### [Stated goal 1]
Answer these questions using the text on the FDA calorie labeling rule:
(a) In what legislation was the original menu labeling rule contained?
(b) What portion of a store's floor space must be devoted to selling food for the store to be subject to the regulation?
(c) On average, what percentage of items sold in a grocery store already carry nutritional information?
### [Stated goal 2]
Carry on the text about the FDA calorie labeling rule, picking up after its final sentence.

### [Text provided]

The original rule requiring restaurants to place labels containing caloric information alongside items on restaurant menus was contained in the president’s monumental ObamaCare legislation. The exact language of the rule had not been sorted out at the time, though. This past spring, the FDA proposed exact wording for the calorie labeling regulation, which prompted many responses and alterations from other parties. The FDA expected that the formal language would be decided on sometime this past summer, but delays compounded, and a decision is yet to be heard, though that will change quite soon.

As expected, the restaurant industry fought against such a regulation, arguing that it was not only impossible to calculate the caloric content of every single menu item combination, but also that the expense of doing so makes it unfeasible for smaller establishments to incur the cost of such an exercise.

While the rule is directed mainly at restaurants, its intentionally ambiguous language gives the FDA free reign over a great number of other establishments as well. Any store which dedicates at least half of its floor space to selling food will be subject to the terms of this new regulation. Convenience stores, bookstore cafes, and any other establishment that sells prepared food will also fall prey to the new FDA rule. Some lawmakers are trying to extend the breadth of the bill even farther by arguing that movie theaters and other such establishments should also be subject to this latest regulation.

While the law’s proponents argue that every American should know the caloric information of the food he or she is consuming, representatives of the restaurant and convenience store industries have pointed out that they are already required to place nutritional information on the vast majority of their products. On average, over 95% of the items sold in a grocery store already have nutritional information on them.

Word and element location records:
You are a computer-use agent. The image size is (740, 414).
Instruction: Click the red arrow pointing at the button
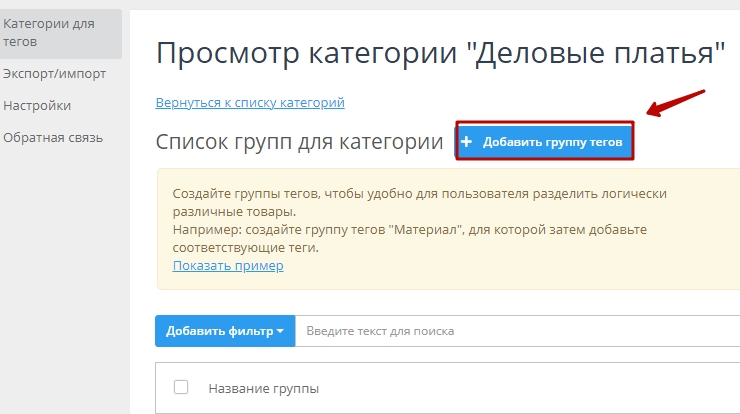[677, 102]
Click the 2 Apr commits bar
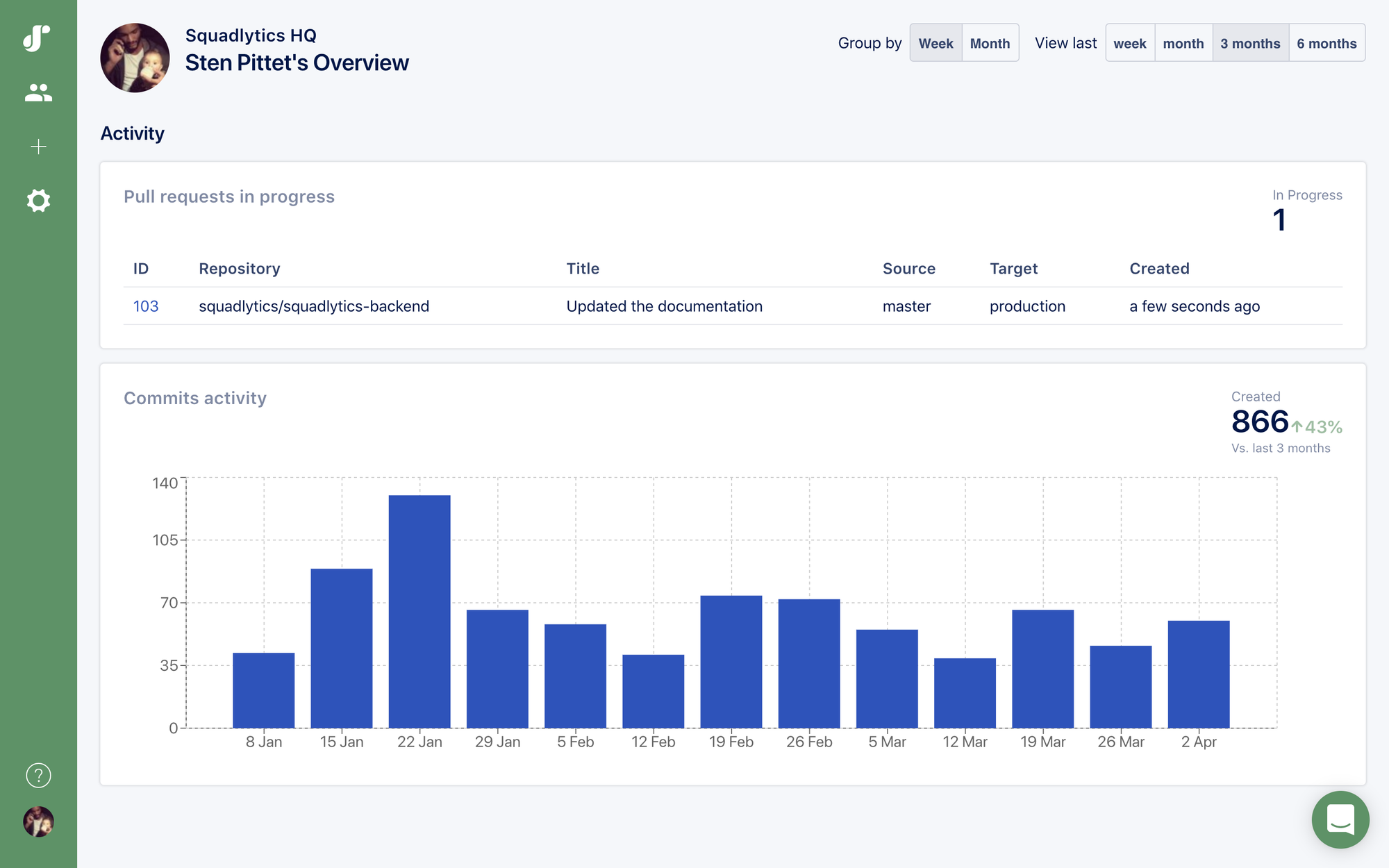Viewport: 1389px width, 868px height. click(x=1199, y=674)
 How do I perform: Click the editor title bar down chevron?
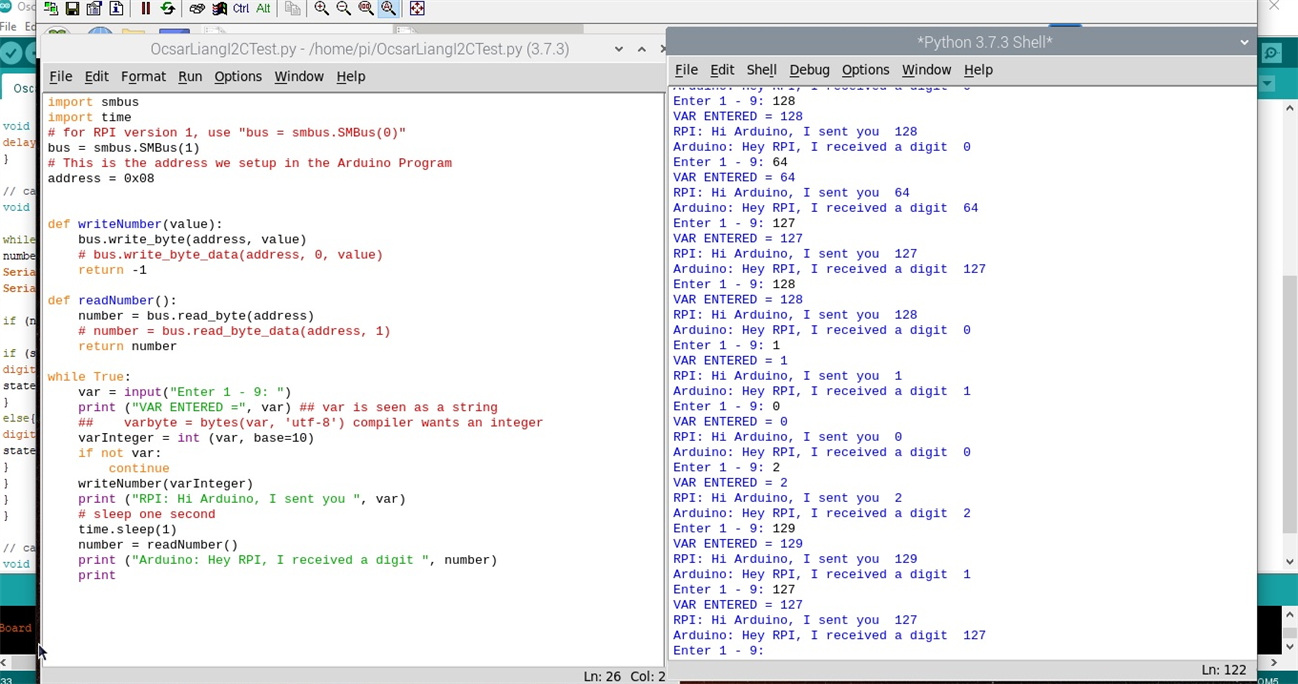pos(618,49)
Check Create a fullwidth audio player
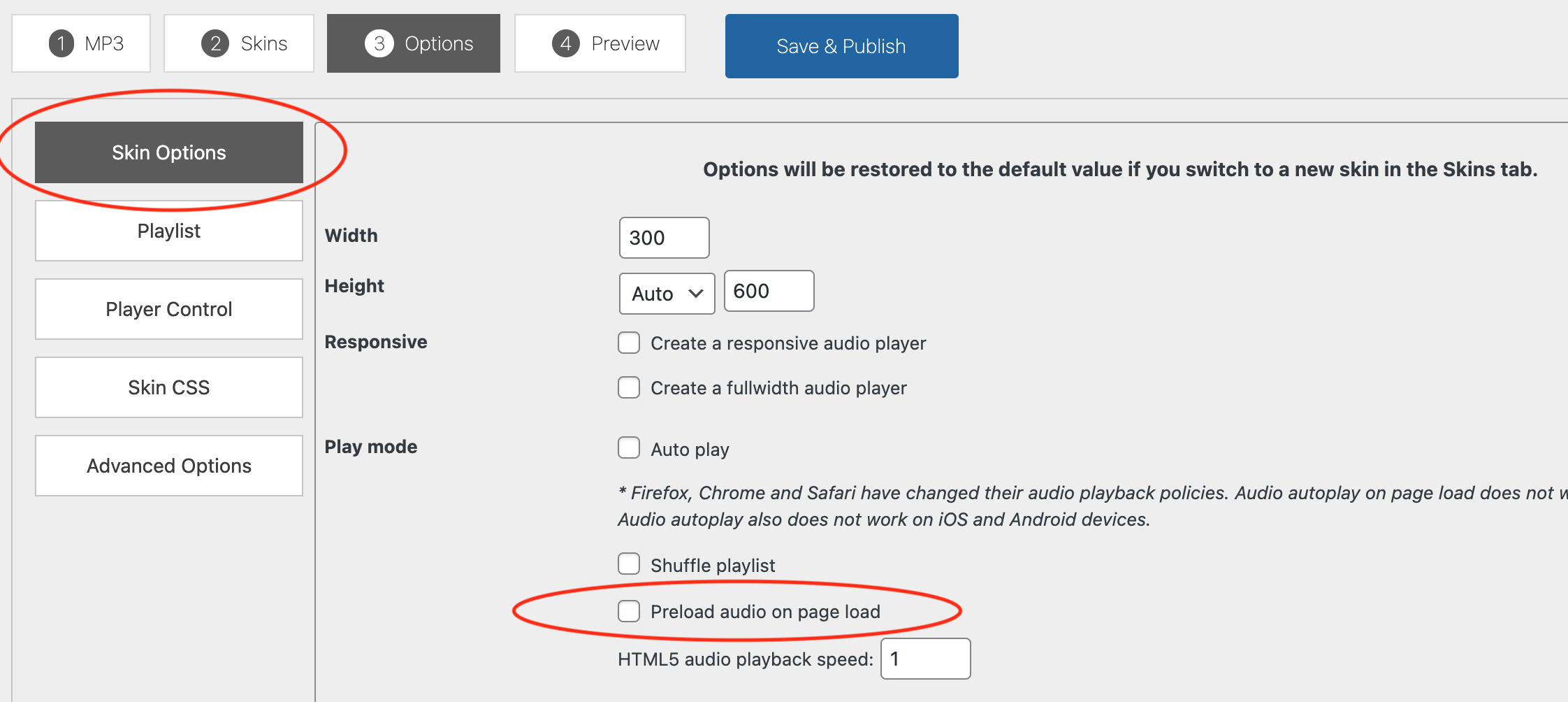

### [Response 1]
(a) The president's ObamaCare legislation.
(b) At least half.
(c) Over 95%.

### [Response 2]
This latest regulation seeks to weed out that ~5% which is unlabeled. This small fraction of items without nutritional information consists of food prepared in-house by the establishment. For example, the regulation would require grocery stores to provide caloric information when they cut up fresh fruit and put it in a container to sell. Representatives of the industry point out that the impossibility in implementing of such a rule stems from the fact that the food industry is constantly in flux. Those containers of cut-up fruit never contain the same number of strawberries, apples, blueberries, etc. Because of this, the caloric information would vary from container to container. As a result, restaurants and grocery stores would be forced to make the exact same product in order to provide accurate caloric information.

Representatives of the restaurant industry are also quick to point out that minuscule things, such as the cut of a steak, would significantly alter caloric content. Again, restaurants would be forced to be painfully exacting with making out portion sizes and choosing the type of meat used. Pizza establishments provide a unique challenge. Domino’s says it offers 34 million different possible pizza/pizza topping combinations. Not only would calculating that many different scenarios be extremely expensive, but to display all of that information on a menu would be impossible.

Those who work in the affected food industries have reported that they are hoping for a lenient rule, one that provides an adequate margin of error when calculating caloric information, though most are pessimistic about that possibility being the outcome.